Auf den Punkt: Ein kompromittierter Malware-Lieferserver offenbarte eine mit KI unterstützte Phishing-Infrastruktur, die aktiv gegen Endnutzer eingesetzt wird und Einblicke in Operationalisierungsprozesse und Automatisierungstechniken bietet.
Sicherheitsforscher von Rapid7 haben einen ungeschützten Malware-Lieferserver komplett analysiert und über 1.000 Dateien sichergestellt, darunter Phishing-Vorlagen, Payload-Builder und zwei aktive Kampagnenketten. Eine Kampagne zielt bereits auf Windows-Nutzer in Mexiko mit einem Infostealer ab.

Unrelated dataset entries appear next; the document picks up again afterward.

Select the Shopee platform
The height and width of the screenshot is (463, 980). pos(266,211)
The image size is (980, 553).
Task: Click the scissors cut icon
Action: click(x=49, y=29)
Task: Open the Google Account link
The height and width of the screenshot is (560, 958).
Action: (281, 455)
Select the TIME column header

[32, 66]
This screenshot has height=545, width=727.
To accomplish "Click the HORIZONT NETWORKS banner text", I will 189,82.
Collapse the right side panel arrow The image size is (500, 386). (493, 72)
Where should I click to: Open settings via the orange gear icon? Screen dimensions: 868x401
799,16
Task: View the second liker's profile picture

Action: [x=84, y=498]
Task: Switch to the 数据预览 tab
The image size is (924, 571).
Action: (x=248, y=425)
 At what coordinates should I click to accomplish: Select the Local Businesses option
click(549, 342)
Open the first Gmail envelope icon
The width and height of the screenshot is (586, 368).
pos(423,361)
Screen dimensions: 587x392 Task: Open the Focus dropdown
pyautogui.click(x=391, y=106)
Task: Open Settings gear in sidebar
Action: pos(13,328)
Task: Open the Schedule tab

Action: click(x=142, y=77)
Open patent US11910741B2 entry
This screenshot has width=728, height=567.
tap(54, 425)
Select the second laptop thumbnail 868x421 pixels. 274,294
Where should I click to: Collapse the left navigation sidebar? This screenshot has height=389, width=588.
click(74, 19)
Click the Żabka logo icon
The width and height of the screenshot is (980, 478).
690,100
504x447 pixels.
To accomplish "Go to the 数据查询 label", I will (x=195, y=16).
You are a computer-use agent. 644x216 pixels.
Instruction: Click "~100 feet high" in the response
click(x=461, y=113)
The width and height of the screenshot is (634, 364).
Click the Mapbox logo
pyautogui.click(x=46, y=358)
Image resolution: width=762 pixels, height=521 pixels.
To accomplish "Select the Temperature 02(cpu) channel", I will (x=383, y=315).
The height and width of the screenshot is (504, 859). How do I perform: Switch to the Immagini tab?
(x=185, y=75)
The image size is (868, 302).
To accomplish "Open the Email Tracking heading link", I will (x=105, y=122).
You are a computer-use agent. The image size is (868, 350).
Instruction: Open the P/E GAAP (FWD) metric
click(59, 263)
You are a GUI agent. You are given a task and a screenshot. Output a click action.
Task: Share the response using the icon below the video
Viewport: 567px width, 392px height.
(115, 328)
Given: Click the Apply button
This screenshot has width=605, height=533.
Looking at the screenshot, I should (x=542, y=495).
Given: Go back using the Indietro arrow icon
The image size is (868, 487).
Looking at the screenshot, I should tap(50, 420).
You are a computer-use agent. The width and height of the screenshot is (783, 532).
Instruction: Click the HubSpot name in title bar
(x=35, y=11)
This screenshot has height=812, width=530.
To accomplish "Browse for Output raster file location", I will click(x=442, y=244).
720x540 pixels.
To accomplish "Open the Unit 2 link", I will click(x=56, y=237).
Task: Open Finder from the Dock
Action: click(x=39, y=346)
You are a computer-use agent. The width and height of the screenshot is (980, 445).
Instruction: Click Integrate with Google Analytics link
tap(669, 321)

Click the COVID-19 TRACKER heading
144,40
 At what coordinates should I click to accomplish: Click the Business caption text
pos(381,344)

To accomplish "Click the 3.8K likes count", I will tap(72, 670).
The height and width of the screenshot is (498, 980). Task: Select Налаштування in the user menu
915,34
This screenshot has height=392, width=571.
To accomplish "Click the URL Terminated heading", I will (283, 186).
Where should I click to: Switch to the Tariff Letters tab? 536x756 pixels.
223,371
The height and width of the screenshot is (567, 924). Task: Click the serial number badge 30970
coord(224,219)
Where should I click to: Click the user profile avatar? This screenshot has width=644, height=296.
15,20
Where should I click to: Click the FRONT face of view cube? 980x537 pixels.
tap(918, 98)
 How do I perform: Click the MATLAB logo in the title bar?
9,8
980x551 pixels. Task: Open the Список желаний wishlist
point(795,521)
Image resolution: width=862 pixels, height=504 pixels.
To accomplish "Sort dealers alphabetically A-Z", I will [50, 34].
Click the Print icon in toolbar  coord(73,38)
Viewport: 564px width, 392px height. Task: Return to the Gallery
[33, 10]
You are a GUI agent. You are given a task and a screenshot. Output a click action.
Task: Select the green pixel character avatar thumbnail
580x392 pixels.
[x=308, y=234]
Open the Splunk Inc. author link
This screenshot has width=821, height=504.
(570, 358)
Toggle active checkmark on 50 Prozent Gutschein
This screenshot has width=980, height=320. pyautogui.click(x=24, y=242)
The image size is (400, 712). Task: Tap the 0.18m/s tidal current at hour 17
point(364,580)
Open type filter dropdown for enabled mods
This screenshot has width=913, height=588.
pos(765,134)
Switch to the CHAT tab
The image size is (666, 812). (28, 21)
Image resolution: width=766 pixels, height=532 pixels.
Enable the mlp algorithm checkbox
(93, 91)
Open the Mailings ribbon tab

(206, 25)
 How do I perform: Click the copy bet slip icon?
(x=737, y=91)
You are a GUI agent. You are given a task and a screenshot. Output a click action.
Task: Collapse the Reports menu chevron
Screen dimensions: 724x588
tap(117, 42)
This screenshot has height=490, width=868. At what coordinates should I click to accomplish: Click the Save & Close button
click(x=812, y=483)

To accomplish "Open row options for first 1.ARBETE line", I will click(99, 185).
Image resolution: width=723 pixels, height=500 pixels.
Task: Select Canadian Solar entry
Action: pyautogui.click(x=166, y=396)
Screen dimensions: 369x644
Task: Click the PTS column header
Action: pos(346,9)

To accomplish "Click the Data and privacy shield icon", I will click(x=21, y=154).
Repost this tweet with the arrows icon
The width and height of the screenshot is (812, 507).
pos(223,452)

Rapid7-Forscher gelang es, einen ungeschützten Lieferserver einer Malware-Operation zu dokumentieren. Die sichergestellte Infrastruktur umfasst 1.048 Dateien: Phishing-Lure-Vorlagen, Tests für Dateiname-Spoofing, Execution-Experimente, Dropper-Code sowie Dokumentation und Builder-Notizen des Angreifers.
Besonders relevant ist die Entdeckung von zwei aktiven Kampagnenketten. Eine davon zielt bereits auf Windows-Benutzer in Mexiko, wobei die Angreifer ein Infostealer-Malware als Payload über einen gefälschten Behördenseite zum Lookup von Regierungsausweisen (über WebDAV) verteilen. Dies deutet auf ein etabliertes Operationsmuster mit hoher Erfolgsrate hin.
Der Zugriff auf den Backend-Server ermöglicht CISOs und Blue Teams, die tatsächlichen Methoden und Automatisierungstechniken der Kampagne zu verstehen – von der Lure-Erstellung bis zur Payload-Auslieferung. Die Integration von KI-Systemen in den Phishing-Workflow zeigt die zunehmende Professionalisierung solcher Angriffskampagnen und erfordert eine Anpassung von Detektions- und Abwehrstrategien.